* Task instructions
In the records below, find each line that holds "computer" and return it.

*** Opening of Records for this exercise ***

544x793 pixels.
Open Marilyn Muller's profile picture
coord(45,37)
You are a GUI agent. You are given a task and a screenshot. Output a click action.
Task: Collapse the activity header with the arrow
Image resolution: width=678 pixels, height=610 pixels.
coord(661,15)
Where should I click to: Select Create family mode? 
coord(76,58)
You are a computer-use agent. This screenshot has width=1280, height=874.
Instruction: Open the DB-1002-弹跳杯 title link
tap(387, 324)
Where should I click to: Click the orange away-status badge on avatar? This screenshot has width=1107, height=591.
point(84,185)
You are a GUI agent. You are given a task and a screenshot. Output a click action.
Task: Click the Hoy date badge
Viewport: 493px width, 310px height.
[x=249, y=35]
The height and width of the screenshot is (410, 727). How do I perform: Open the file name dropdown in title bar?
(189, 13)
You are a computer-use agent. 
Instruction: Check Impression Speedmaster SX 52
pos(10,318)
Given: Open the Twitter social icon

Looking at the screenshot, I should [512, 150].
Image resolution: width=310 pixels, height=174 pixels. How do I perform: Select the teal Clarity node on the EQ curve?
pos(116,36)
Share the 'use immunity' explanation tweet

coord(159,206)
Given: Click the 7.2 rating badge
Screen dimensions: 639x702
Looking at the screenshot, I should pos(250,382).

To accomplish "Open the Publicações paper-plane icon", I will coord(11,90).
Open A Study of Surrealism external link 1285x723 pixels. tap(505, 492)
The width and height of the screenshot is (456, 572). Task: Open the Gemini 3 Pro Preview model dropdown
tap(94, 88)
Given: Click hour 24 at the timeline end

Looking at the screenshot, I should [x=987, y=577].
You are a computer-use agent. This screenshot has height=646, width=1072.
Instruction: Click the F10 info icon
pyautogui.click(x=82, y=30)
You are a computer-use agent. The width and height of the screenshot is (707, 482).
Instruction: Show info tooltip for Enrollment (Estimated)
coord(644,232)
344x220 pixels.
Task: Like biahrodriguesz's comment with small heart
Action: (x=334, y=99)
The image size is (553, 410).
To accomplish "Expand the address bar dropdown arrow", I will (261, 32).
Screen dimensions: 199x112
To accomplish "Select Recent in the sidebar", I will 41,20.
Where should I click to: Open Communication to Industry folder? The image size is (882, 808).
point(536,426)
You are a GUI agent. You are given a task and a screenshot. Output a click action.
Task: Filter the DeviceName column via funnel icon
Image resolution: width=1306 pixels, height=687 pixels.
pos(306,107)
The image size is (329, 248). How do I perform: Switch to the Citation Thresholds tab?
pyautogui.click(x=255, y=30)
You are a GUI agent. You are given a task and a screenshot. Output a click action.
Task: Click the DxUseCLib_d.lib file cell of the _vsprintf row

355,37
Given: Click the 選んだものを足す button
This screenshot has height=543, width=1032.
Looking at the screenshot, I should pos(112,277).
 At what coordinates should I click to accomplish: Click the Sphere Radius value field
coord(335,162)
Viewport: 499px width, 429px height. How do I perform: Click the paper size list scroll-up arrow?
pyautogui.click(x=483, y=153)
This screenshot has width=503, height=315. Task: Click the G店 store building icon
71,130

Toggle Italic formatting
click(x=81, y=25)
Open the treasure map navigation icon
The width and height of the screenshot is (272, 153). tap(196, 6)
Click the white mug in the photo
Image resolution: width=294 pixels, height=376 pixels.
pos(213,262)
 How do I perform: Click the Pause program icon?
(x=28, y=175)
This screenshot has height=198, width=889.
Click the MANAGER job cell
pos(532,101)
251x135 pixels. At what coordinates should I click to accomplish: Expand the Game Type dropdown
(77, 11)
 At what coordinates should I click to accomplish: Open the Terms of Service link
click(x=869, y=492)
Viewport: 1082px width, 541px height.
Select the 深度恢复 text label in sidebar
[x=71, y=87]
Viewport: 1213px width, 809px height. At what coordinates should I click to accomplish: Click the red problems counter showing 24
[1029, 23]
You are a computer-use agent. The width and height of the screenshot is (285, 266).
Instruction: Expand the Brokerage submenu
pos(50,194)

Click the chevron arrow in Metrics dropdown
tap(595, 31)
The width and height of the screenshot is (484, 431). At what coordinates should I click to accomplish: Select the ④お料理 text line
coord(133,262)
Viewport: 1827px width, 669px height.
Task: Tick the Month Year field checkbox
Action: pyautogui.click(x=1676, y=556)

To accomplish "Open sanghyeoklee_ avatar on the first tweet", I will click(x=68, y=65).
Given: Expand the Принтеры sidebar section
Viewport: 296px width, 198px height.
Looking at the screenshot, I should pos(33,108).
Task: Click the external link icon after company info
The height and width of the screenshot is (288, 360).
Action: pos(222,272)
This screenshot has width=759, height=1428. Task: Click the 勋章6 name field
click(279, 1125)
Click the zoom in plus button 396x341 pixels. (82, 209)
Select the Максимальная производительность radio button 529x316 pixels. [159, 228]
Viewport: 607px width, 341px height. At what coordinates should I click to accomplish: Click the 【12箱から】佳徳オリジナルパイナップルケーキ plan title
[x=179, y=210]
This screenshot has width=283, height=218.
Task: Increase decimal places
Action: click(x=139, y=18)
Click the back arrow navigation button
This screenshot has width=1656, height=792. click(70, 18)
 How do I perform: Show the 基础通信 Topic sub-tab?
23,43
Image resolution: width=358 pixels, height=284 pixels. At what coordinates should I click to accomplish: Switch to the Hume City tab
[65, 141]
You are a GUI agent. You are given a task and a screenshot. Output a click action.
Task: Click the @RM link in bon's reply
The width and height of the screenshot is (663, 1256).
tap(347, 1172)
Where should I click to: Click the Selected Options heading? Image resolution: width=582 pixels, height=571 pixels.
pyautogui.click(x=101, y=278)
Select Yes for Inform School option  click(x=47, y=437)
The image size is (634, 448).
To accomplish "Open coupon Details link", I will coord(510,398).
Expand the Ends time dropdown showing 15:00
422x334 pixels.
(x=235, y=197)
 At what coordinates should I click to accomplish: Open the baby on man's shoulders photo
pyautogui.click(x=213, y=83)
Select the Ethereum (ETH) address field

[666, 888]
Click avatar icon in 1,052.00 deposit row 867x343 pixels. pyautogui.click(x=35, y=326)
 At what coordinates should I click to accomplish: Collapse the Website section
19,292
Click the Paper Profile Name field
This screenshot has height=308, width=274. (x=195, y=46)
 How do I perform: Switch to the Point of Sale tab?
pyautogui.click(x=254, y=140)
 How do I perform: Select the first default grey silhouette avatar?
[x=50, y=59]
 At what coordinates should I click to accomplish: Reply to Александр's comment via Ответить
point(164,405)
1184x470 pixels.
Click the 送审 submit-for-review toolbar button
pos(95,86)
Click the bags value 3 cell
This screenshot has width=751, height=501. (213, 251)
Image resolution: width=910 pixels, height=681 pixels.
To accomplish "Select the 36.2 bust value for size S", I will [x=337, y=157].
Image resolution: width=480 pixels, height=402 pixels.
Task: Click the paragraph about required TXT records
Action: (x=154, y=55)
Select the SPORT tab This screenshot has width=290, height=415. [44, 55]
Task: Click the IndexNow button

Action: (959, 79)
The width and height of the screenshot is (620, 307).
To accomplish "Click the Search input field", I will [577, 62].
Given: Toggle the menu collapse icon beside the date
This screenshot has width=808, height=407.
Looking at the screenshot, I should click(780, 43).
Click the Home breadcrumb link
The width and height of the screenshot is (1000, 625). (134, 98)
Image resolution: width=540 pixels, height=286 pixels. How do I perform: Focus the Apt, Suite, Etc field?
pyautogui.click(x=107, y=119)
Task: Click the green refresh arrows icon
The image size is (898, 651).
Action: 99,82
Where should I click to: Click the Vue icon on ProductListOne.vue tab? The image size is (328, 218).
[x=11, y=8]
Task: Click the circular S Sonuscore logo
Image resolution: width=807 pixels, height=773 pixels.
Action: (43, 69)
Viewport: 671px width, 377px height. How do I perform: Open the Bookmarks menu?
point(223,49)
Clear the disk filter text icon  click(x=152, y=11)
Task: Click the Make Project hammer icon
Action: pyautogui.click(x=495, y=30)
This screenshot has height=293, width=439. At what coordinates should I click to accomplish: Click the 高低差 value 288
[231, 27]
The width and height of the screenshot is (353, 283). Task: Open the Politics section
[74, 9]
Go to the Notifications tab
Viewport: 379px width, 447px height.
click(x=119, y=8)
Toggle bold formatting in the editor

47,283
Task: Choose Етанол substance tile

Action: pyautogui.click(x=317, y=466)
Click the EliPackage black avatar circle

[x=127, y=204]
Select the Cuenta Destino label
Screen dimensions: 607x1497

*** Close of Records for this exercise ***

* Response below
You are a computer-use agent. This screenshot has width=1280, height=874.
You are a computer-use agent. 
You are a computer-use agent. This screenshot has height=646, width=1072.
You are a computer-use agent. The width and height of the screenshot is (707, 482).
You are a computer-use agent. The width and height of the screenshot is (285, 266).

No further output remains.